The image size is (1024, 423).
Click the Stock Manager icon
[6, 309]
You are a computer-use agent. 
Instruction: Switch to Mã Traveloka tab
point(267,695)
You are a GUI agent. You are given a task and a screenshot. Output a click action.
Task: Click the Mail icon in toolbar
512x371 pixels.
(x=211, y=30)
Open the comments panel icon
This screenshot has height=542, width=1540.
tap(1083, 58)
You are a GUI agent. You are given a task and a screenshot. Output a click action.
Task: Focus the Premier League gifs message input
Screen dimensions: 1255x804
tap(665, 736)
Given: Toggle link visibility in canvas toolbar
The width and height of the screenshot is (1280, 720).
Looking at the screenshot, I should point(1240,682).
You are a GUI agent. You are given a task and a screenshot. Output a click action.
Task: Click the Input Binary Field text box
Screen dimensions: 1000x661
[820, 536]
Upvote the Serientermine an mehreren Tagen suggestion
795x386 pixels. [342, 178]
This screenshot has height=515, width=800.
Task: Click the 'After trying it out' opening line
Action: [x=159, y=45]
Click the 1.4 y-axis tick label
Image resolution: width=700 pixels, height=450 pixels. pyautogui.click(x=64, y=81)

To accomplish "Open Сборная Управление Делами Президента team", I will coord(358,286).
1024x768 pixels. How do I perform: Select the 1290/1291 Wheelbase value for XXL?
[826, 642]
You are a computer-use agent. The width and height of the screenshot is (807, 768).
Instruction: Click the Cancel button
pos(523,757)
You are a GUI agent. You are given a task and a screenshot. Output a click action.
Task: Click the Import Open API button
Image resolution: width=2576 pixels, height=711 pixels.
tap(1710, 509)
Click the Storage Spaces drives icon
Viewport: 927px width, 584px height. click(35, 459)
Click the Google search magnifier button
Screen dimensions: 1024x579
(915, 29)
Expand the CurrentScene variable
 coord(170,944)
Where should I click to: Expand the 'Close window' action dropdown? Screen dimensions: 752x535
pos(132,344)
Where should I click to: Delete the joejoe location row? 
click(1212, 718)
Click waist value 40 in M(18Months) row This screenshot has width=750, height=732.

Assignment: All of the entries should be output exactly as they appear above.

Response area:
The image size is (1024, 423).
Click the Stock Manager icon
[6, 309]
You are a computer-use agent. 
Instruction: Switch to Mã Traveloka tab
point(267,695)
You are a GUI agent. You are given a task and a screenshot. Output a click action.
Task: Click the Mail icon in toolbar
512x371 pixels.
(x=211, y=30)
Open the comments panel icon
This screenshot has height=542, width=1540.
tap(1083, 58)
You are a GUI agent. You are given a task and a screenshot. Output a click action.
Task: Focus the Premier League gifs message input
Screen dimensions: 1255x804
tap(665, 736)
Given: Toggle link visibility in canvas toolbar
The width and height of the screenshot is (1280, 720).
Looking at the screenshot, I should point(1240,682).
You are a GUI agent. You are given a task and a screenshot. Output a click action.
Task: Click the Input Binary Field text box
Screen dimensions: 1000x661
[820, 536]
Upvote the Serientermine an mehreren Tagen suggestion
795x386 pixels. [342, 178]
This screenshot has height=515, width=800.
Task: Click the 'After trying it out' opening line
Action: [x=159, y=45]
Click the 1.4 y-axis tick label
Image resolution: width=700 pixels, height=450 pixels. pyautogui.click(x=64, y=81)

To accomplish "Open Сборная Управление Делами Президента team", I will coord(358,286).
1024x768 pixels. How do I perform: Select the 1290/1291 Wheelbase value for XXL?
[826, 642]
You are a computer-use agent. The width and height of the screenshot is (807, 768).
Instruction: Click the Cancel button
pos(523,757)
You are a GUI agent. You are given a task and a screenshot. Output a click action.
Task: Click the Import Open API button
Image resolution: width=2576 pixels, height=711 pixels.
tap(1710, 509)
Click the Storage Spaces drives icon
Viewport: 927px width, 584px height. click(35, 459)
Click the Google search magnifier button
Screen dimensions: 1024x579
(915, 29)
Expand the CurrentScene variable
 coord(170,944)
Where should I click to: Expand the 'Close window' action dropdown? Screen dimensions: 752x535
pos(132,344)
Where should I click to: Delete the joejoe location row? 
click(1212, 718)
Click waist value 40 in M(18Months) row This screenshot has width=750, height=732.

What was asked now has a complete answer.